Zhipu, Afraid of Becoming the Next MiniMax
Title: Zhipu, Fearing to Become the Next MiniMax
In July 2026, amid the success of its coding-focused AI, Zhipu's founder, Tang Jie, issued an internal letter titled "The Giant Wave Has Come." It notably avoided celebrating recent triumphs, such as Zhipu's trillion-HKD market cap and booming MaaS revenue driven by its GLM-5.2 model in coding applications. Instead, the letter pivoted the narrative to future-oriented concepts like Long Horizon Task, Autonomous Agents, Self-Evolving systems, and AGI.
This strategic shift in messaging followed the sharp devaluation of its competitor, MiniMax. After its lock-up period expired, MiniMax's stock plummeted as the market began evaluating it with traditional SaaS metrics like ARR and user growth, rather than as a frontier AI pioneer. Seeing this, Tang Jie aimed to preempt a similar revaluation of Zhipu. He fears that if the market starts viewing Zhipu primarily as a profitable "AI coding company," its valuation would become anchored to conventional financial metrics, losing the premium associated with AGI potential.

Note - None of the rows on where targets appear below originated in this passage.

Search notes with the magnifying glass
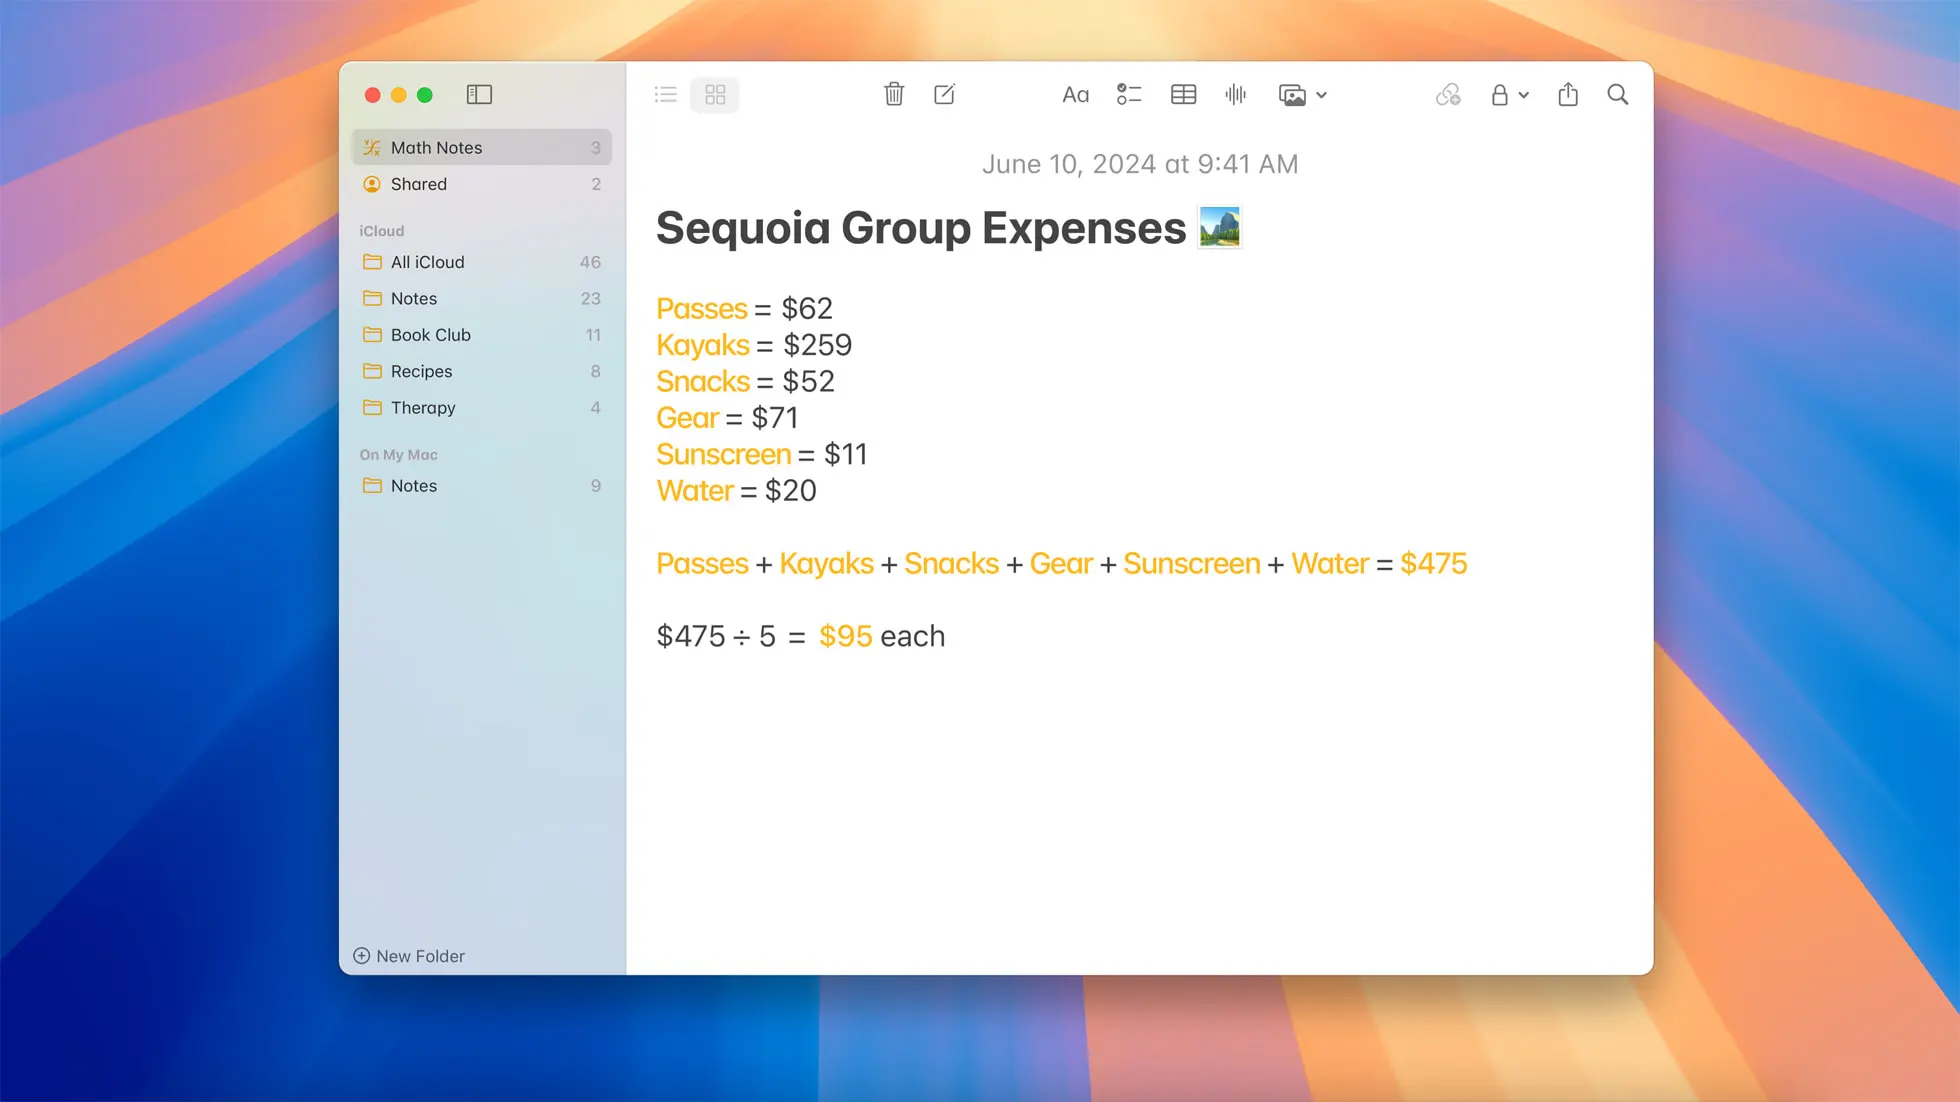The width and height of the screenshot is (1960, 1102). point(1618,94)
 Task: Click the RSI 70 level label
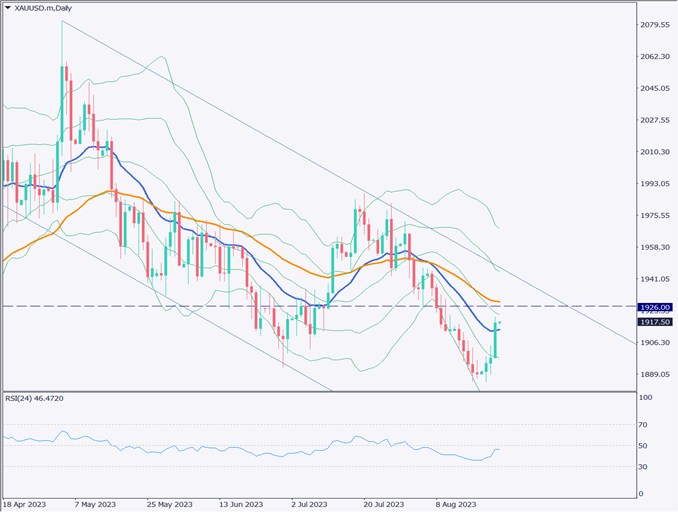click(x=645, y=425)
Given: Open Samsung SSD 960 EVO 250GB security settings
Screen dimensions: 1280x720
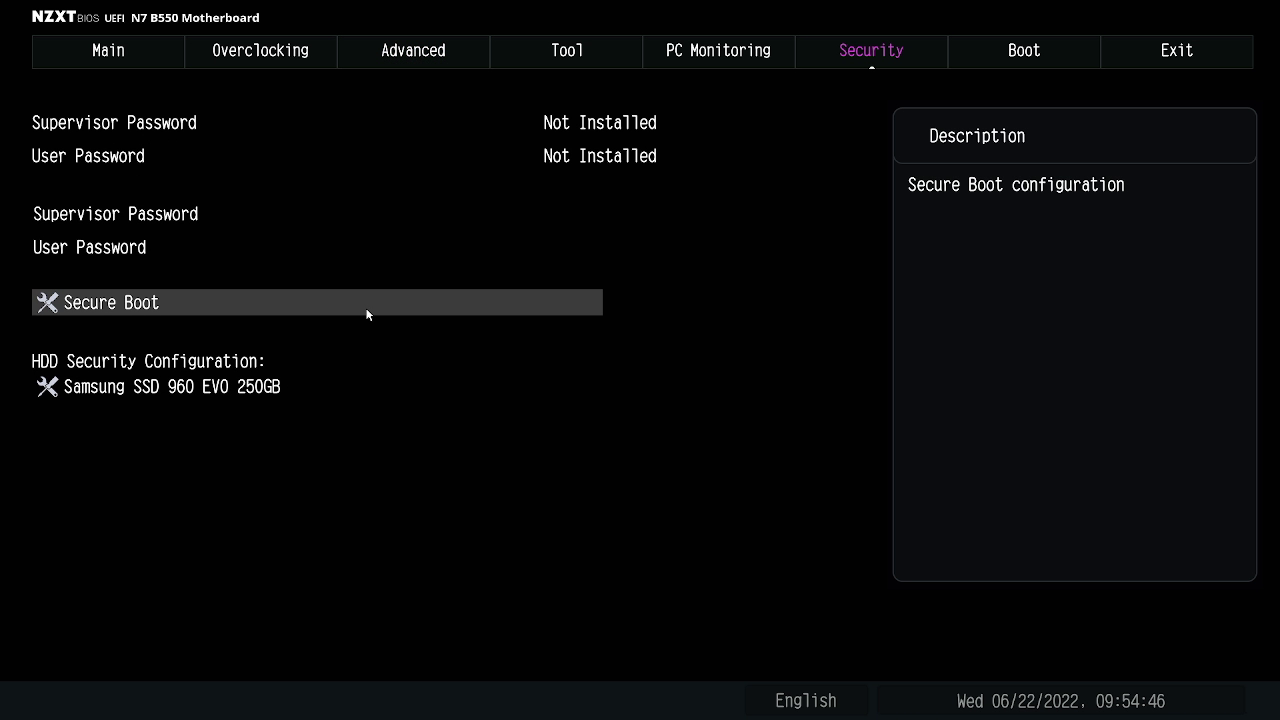Looking at the screenshot, I should tap(172, 387).
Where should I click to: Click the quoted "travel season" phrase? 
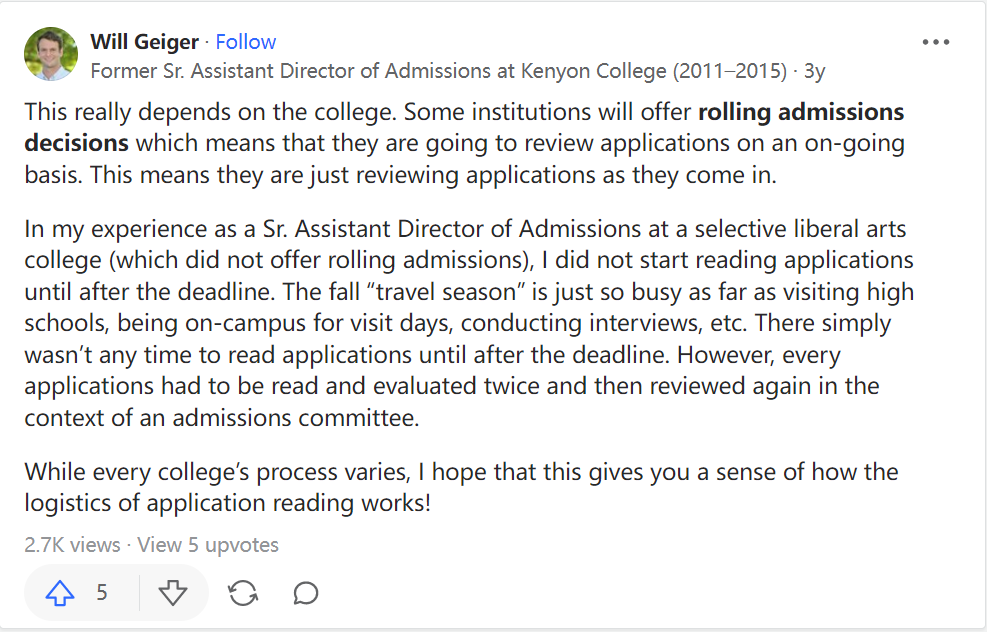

Therefore, the letter reframed Zhipu's mission. While acknowledging that coding was the current commercial driver, Tang positioned Zhipu on the "infrastructure path," akin to OpenAI and Anthropic. The new focus is on developing agents capable of complex, long-term planning and autonomous operation—moving from assisting individuals (OPC: One Person Company) to automating entire organizations (NPC: No People Company). This "Touch High" plan explicitly prioritizes long-term AGI research over short-term monetization.
The article frames this as a critical divergence in China's AI landscape: the "commercialization path" (exemplified by MiniMax) versus the "infrastructure path" (chosen by Zhipu). The former risks being judged harshly by internet-era metrics once growth slows, while the latter risks failing if technological breakthroughs stall. Tang Jie's letter is thus a calculated move to secure Zhipu's identity as an AGI contender, buying time before the inevitable market demand for commercial proof. The core question remains: can Zhipu's "mo gao" (reach high) plan achieve genuine technological leaps fast enough to outpace the market's diminishing patience for stories over substance?